┏━━

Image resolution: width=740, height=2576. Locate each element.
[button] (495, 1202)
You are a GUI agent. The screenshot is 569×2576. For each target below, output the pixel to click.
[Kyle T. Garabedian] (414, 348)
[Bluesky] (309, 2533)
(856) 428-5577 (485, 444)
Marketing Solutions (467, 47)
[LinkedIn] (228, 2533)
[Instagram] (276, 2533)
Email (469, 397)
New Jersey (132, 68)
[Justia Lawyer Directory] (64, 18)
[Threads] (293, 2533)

┗━━

Instructions to follow:
Transcribe, word for word, every line from the one containing "You are a GUI" through the final line of the entries, and nothing else.

Finished exercise:
You are a GUI agent. The screenshot is 569×2576. For each target below, output the pixel to click.
[Kyle T. Garabedian] (414, 348)
[Bluesky] (309, 2533)
(856) 428-5577 (485, 444)
Marketing Solutions (467, 47)
[LinkedIn] (228, 2533)
[Instagram] (276, 2533)
Email (469, 397)
New Jersey (132, 68)
[Justia Lawyer Directory] (64, 18)
[Threads] (293, 2533)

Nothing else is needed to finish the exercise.